Textos de José Inácio Vieira de Melo
A CATEDRAL DO NOME
Nem a tinta dos sete mares
seria suficiente para pintar a tua face.
O sentido da tua face
nenhum espelho concentra.
Somente aquela singularidade provisória
pode perenizar a verdade de teu semblante.
E essa face de que me recordo
deixou no espaço e nesta tarde
um imenso vazio.
Porque tudo isso só faz sentido
se houver a tua presença
sendo abraçada pelo meu espanto.
Como inventar uma borboleta
sem o teu sorriso?
Como sonhar com o Paraíso sem ti,
erva do meu chá, Eva do meu chão?
Mesmo que um arco-íris se ajoelhe
e ofereça seu dorso para que o cavalgue
nas dissonâncias da partitura cósmica,
não vai ter lógica a ser ultrapassada
se minhas retinas estiveram trespassadas
pela tua ausência.
E no céu da minha nação
não há juventude nem sabedoria
se não houver tua companhia.
O outro que és é o longe
que se alonga ao meu encontro.

PRIMAVERA NA CAATINGA
Tudo ver e se erguer
dentro de uma canção
com cheiro de vida,
alegria de pássaro
que voa na caatinga.
Agora e sempre
é tempo de semear belezas,
flores de angicos,
cheiro de umburanas.
Estou sempre lutando,
por sorrisos presentes
que façam ecoar
poesia entre os dentes.
Tudo me impele
ao próximo.

O MUNDO FOI FEITO PRA GENTE ANDAR
O mundo foi feito pra gente andar.
Então, vai: um passo depois do outro.
Vai descobrir os caminhos que te levarão ao outro.

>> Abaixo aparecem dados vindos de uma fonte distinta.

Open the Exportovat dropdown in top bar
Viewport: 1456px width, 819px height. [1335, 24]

Vai inventar uma história, vai fazer a história.
O firmamento é o ponto de partida
para a tua caminhada cósmica.
E cada seixo da estrada impulsiona o teu passo
para uma estrela, para um novo espaço.
Sim, o mundo foi feito pra gente andar
e o que guia teu sapato não é o norte magnético
nem o canto das cigarras nem o caminho das formigas.

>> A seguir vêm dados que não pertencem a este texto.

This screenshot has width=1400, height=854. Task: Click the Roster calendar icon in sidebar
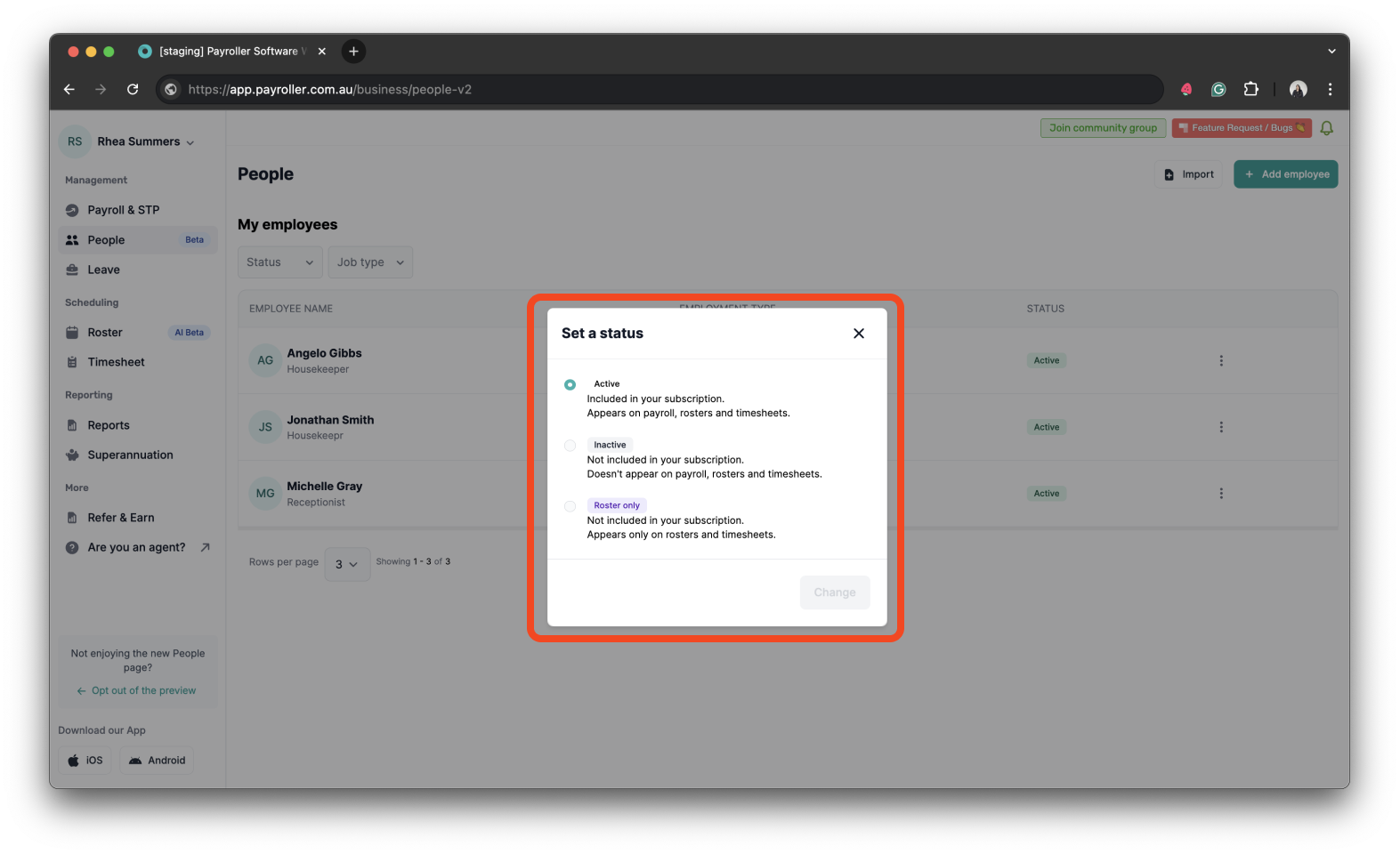click(x=72, y=333)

É sim algo que formiga no teu juízo
e se entranha e se amalgama e se harmoniza sem parar.
Sim, o mundo foi feito pra gente andar,
pra gente se descobrir e se inventar e se reinventar.

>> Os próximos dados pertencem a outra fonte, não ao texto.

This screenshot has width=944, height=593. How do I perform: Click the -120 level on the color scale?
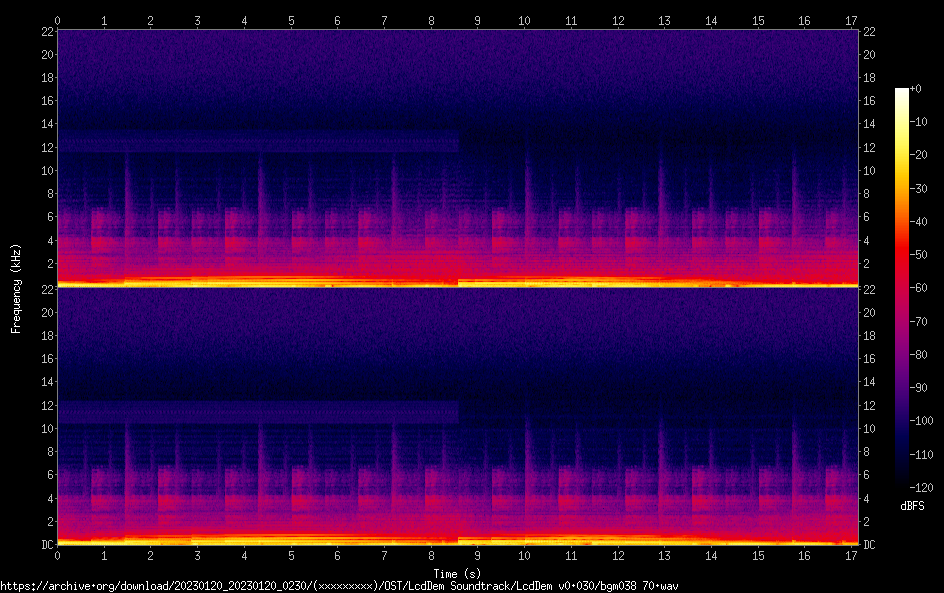902,487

E por mais que se percorra mundos,
por mais longe que se chegue,
não haverá chegada, não haverá,
porque o mundo foi feito pra gente andar.
***
José Inácio Vieira de Melo (1968), alagoano radicado na Bahia, é poeta, jornalista e produtor cultural. Publicou oito livros de poemas, dentre eles Sete (2015) e Entre a estrada e a estrela (2017). Publicou também as antologias 50 poemas escolhidos pelo autor (2011) e O galope de Ulisses (2014). Organizou três antologias com poetas baianos e participa de diversas antologias no Brasil e no exterior. Coordenador e curador de vários eventos literários, como a Praça de Poesia e Cordel, na 9ª, 10ª e 11ª Bienal do Livro da Bahia (2009, 2011, 2013), e a Flipelô – Festa Literária Internacional do Pelourinho (2017, 2018, 2019). É convidado, com frequência, para vários eventos por todo o Brasil e no exterior. Em 2018, esteve na Cidade do México, a participar do VIII Festival de Poesía Las Lenguas da América, representado o Brasil e os países de Língua Portuguesa, e em Cartagena das Índias, na Colombia, onde participou dos festivais de poesia XXII Festival de Poesía de Cartagena e Sílaba de Agua – Fiesta de la Palabra y las Artes. Em 2020, participou do XXVIII Festival Internacional de Poesía de Bogotá e do XIII PoeMaRío – Festival Internacional de Poesía en el Caribe, em Barranquilla, Colombia. Dentre os prêmios conquistados, destacam-se o Prêmio O Capital 2005, com o livro A terceira Romaria, e o Prêmio QUEM 2015, na categoria Literatura – Melhor Autor, com o livro Sete. Tem poemas traduzidos para alemão, árabe, espanhol, finlandês, francês, inglês e italiano.